DATA SHOWN

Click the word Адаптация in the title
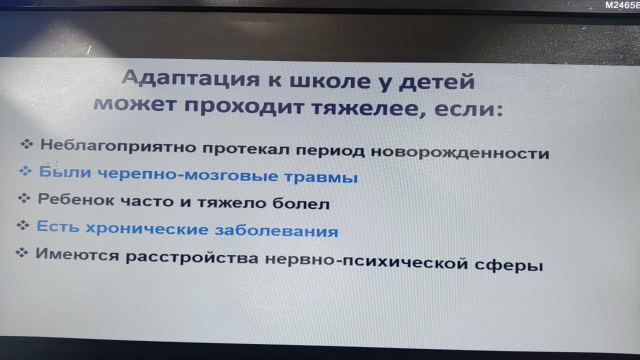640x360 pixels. [x=191, y=78]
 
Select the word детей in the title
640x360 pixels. [x=436, y=82]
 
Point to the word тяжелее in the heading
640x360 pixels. [x=368, y=108]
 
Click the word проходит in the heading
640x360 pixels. [x=244, y=106]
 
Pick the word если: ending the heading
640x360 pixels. [x=468, y=110]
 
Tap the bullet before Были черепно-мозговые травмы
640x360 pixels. [x=26, y=171]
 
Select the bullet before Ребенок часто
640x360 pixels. [x=24, y=198]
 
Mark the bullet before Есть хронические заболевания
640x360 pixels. [x=23, y=225]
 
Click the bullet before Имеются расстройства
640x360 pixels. [x=22, y=252]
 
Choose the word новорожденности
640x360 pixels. [x=460, y=153]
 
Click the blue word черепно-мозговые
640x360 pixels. [x=188, y=174]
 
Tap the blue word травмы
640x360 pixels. [x=321, y=177]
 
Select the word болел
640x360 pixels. [x=301, y=203]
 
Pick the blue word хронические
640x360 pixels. [x=147, y=228]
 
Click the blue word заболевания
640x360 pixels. [x=276, y=231]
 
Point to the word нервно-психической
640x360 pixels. [x=366, y=262]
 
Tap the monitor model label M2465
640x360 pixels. [x=622, y=6]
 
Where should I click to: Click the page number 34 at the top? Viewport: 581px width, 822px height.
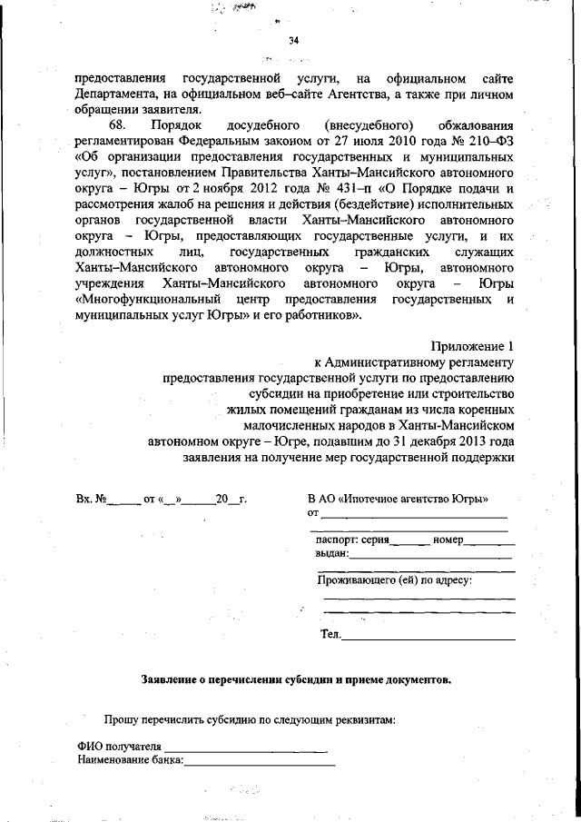(x=293, y=40)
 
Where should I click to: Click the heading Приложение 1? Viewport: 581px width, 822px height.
(x=471, y=346)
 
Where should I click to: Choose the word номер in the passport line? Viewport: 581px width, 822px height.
(x=448, y=540)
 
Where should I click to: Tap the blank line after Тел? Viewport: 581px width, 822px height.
(x=427, y=636)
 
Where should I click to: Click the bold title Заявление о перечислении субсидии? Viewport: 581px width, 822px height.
(x=296, y=678)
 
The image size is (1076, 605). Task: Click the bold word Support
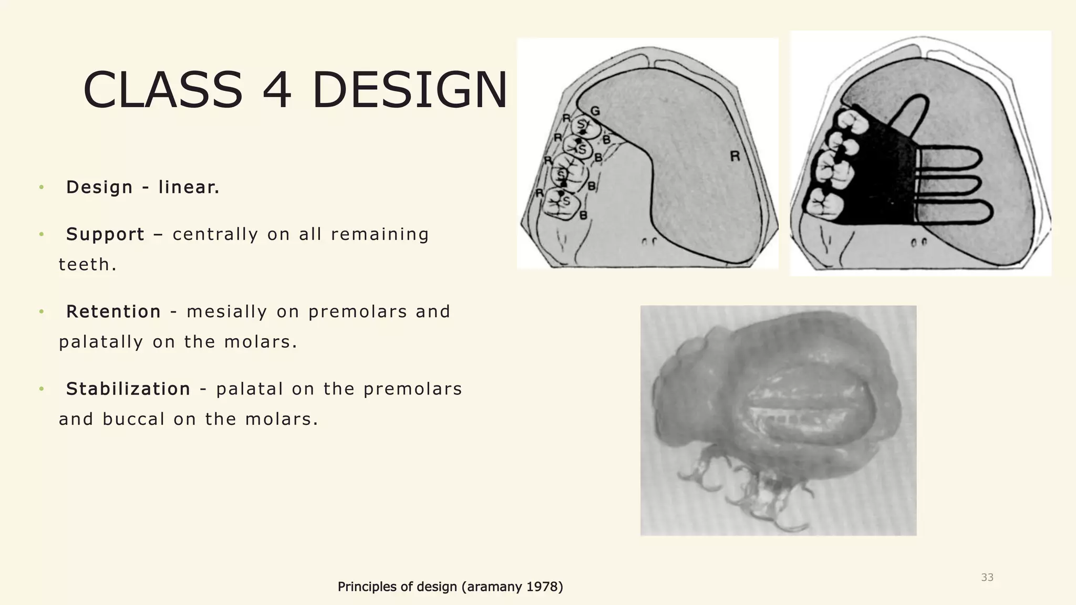[x=105, y=234]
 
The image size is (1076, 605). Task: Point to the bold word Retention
[x=113, y=311]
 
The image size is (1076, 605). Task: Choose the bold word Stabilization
[x=128, y=389]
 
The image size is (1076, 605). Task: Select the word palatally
[x=101, y=342]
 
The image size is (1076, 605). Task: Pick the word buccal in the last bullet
[x=134, y=419]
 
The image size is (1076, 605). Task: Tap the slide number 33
[x=987, y=577]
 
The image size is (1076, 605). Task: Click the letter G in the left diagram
[x=595, y=111]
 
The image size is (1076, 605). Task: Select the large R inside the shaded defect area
[x=735, y=156]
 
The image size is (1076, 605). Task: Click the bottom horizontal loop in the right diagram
[x=956, y=211]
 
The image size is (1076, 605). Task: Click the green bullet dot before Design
[x=41, y=187]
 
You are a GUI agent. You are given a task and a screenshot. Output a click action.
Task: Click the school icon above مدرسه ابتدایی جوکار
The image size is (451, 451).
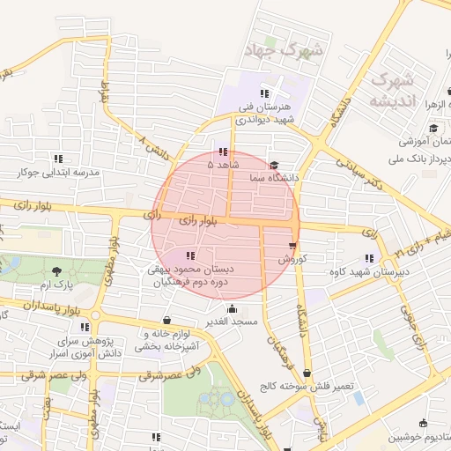click(x=58, y=159)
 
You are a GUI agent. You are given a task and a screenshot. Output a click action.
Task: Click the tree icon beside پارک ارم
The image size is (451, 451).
click(x=57, y=271)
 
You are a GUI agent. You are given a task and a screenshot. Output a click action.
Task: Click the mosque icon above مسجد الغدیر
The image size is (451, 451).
click(x=232, y=309)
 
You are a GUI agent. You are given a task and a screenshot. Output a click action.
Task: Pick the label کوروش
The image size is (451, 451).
click(x=291, y=260)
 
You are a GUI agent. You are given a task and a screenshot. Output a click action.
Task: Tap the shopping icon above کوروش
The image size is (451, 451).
click(x=292, y=246)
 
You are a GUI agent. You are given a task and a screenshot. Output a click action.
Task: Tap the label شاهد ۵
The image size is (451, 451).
click(x=222, y=165)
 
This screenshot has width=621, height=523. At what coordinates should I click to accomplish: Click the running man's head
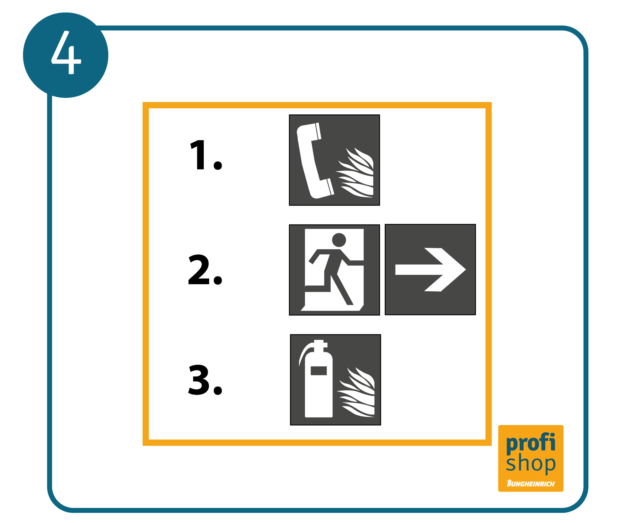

WRITTEN PROBLEM
Render the records from the line with "Click the word проходит in the heading" up to and including the line with "640x360 pixels. [x=22, y=252]" as a Markdown table with the columns Row and Line, omitting blank lines.

CORRECT OUTPUT
| Row | Line |
|---|---|
| 1 | Click the word проходит in the heading |
| 2 | 640x360 pixels. [x=244, y=106] |
| 3 | Pick the word если: ending the heading |
| 4 | 640x360 pixels. [x=468, y=110] |
| 5 | Tap the bullet before Были черепно-мозговые травмы |
| 6 | 640x360 pixels. [x=26, y=171] |
| 7 | Select the bullet before Ребенок часто |
| 8 | 640x360 pixels. [x=24, y=198] |
| 9 | Mark the bullet before Есть хронические заболевания |
| 10 | 640x360 pixels. [x=23, y=225] |
| 11 | Click the bullet before Имеются расстройства |
| 12 | 640x360 pixels. [x=22, y=252] |